I use Lightroom cc, and it all started when Lightroom said it couldn’t open due to a corrupt catalog. From there, I read a tip to change the “Lightroom Library.lrlibrary” file name. So I did that, then I went from 62000 photos in Lightroom to 400. I then had a tech company help me, their solution was to delete that library file and then reopen Lightroom. When I did that, it only imported the 14000 photos that I did have a cloud backup of. Then they told me I needed to find the files and start reimporting them. We found them on my external hard drive, even the edited ones, but when I import them, it doesn’t show the slider adjustments, so I stopped the import at 22000. Im afraid to go any further in fear of causing more damage. What do I need to do?


----------



## Paul McFarlane (Jun 28, 2021)

Hi and welcome!

First step is an audit - check how many photos are actually in the Adobe Cloud. See this blog to help:

https://www.lightroomqueen.com/synced-to-cloud/
Also, confirm the Lightroom version (there isn't a CC now):

https://www.lightroomqueen.com/which-lightroom-version-am-i-using/
It's good you have a local backup of the originals.


----------



## chase.knight11 (Jun 28, 2021)

There are about 14000 of the 62000 stores in the cloud. And then I reimported an addition 8000 before I realized that was the wrong thing to do. 
I am using Lightroom version 4.2 MAS x64


----------



## chase.knight11 (Jul 9, 2021)

Is there anything I can do? Or should I just reimport everything


----------



## johnbeardy (Jul 9, 2021)

In a web browser, go to Lightroom Web and under All Photos, what number is shown in Deleted? Don't do anything other than see what is there, but I hope it might be sufficient to undelete them. For now proceed slowly and don't thrash around making things worse or yourself more anxious - there's plenty of LR knowledge here.

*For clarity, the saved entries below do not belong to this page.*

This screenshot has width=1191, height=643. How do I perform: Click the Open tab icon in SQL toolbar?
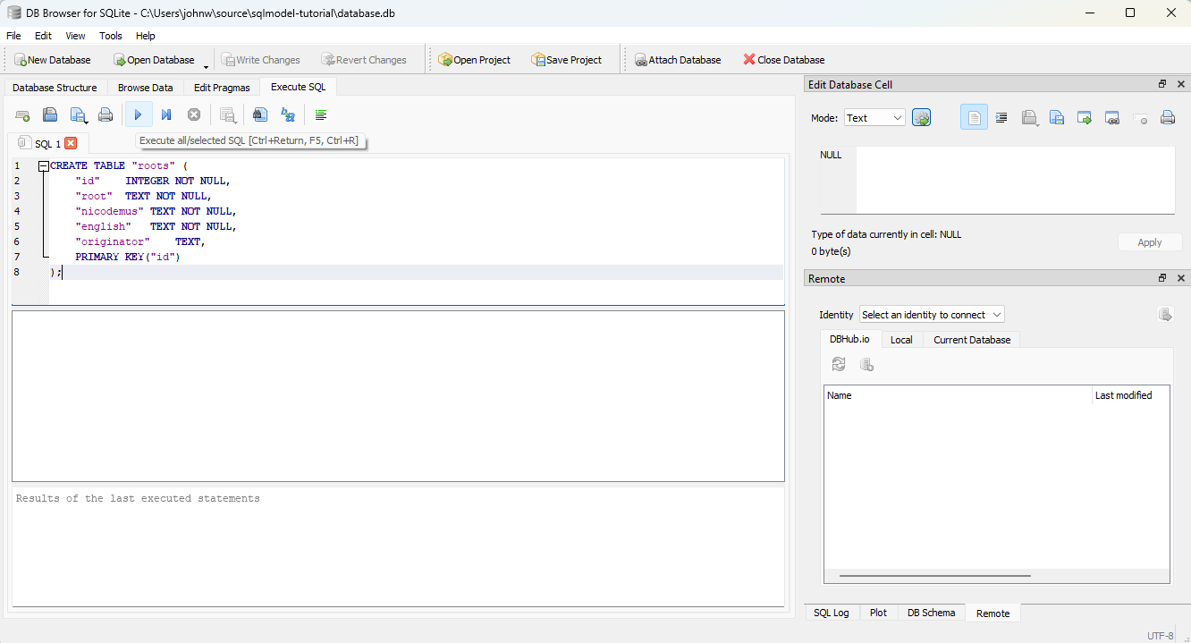click(x=22, y=114)
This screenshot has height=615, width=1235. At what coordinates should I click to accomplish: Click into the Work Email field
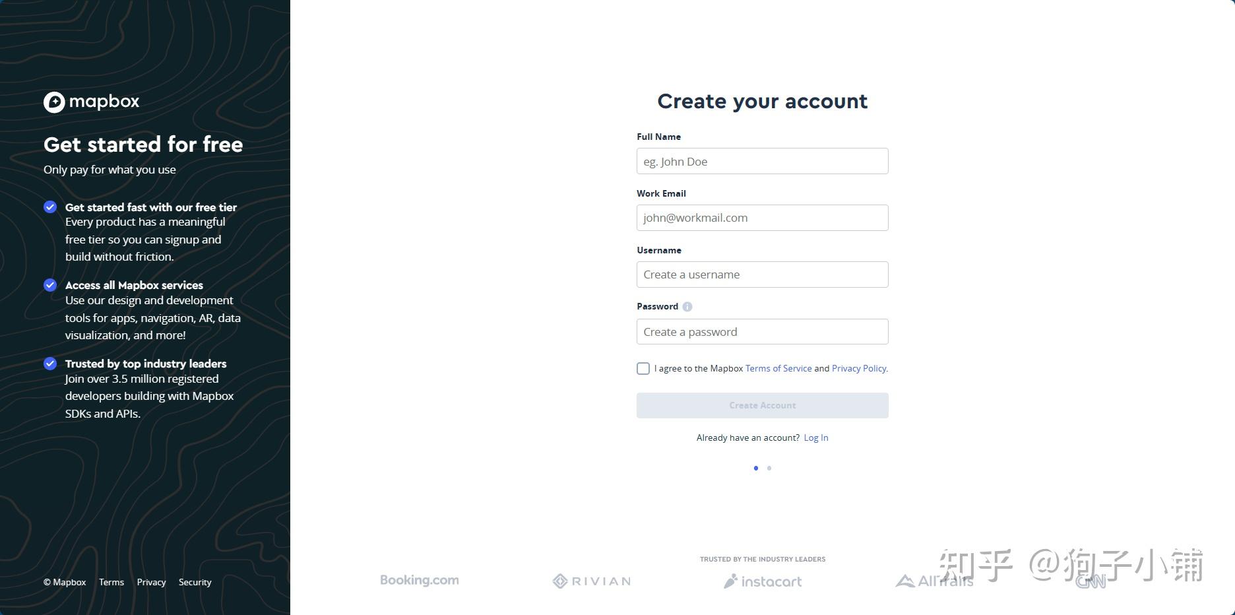coord(762,218)
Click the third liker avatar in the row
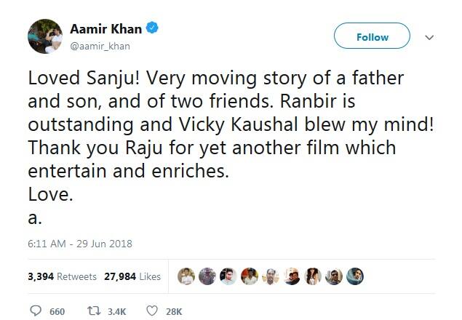This screenshot has height=320, width=462. [228, 276]
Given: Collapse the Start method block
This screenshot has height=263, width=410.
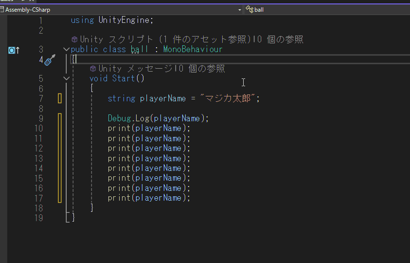Looking at the screenshot, I should [x=67, y=78].
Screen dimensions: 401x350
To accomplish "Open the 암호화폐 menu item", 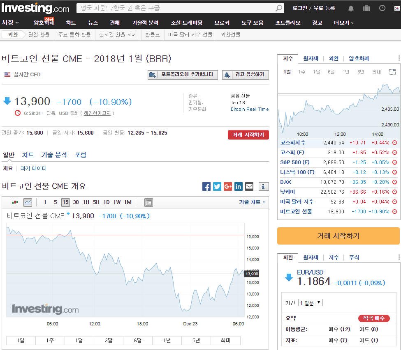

You appear not to understand what was happening when you followed that '_tip to change the “Lightroom Library.lrlibrary” file name_'. This was not as dangerous as you may imagine - it simply deleted the local record of what is in Adobe's cloud. It's as if you just got a new computer and installed Cloudy Lightroom. The first time you open a new installation of Cloudy, it will start getting data about what you have previously uploaded to the cloud, and I would have expected it to go to 400, then x,000 and so on up to the number in the cloud.


----------



## chase.knight11 (Jul 17, 2021)

Hey John, thank you for your response. I did what you said, and unfortunately the deleted tab is only showing 3 photos. “All Photos” is showing 15,423. Then it also says there were sync issues with 32,725 of them


----------



## chase.knight11 (Jul 20, 2021)

What should I do next?


----------



## tspear (Jul 20, 2021)

chase.knight11 said:


> What should I do next?


The 32k sync issues mean those images or changes never made it to Adobe cloud.
Based on all photos being a much lower number I believe that the image itself never made it.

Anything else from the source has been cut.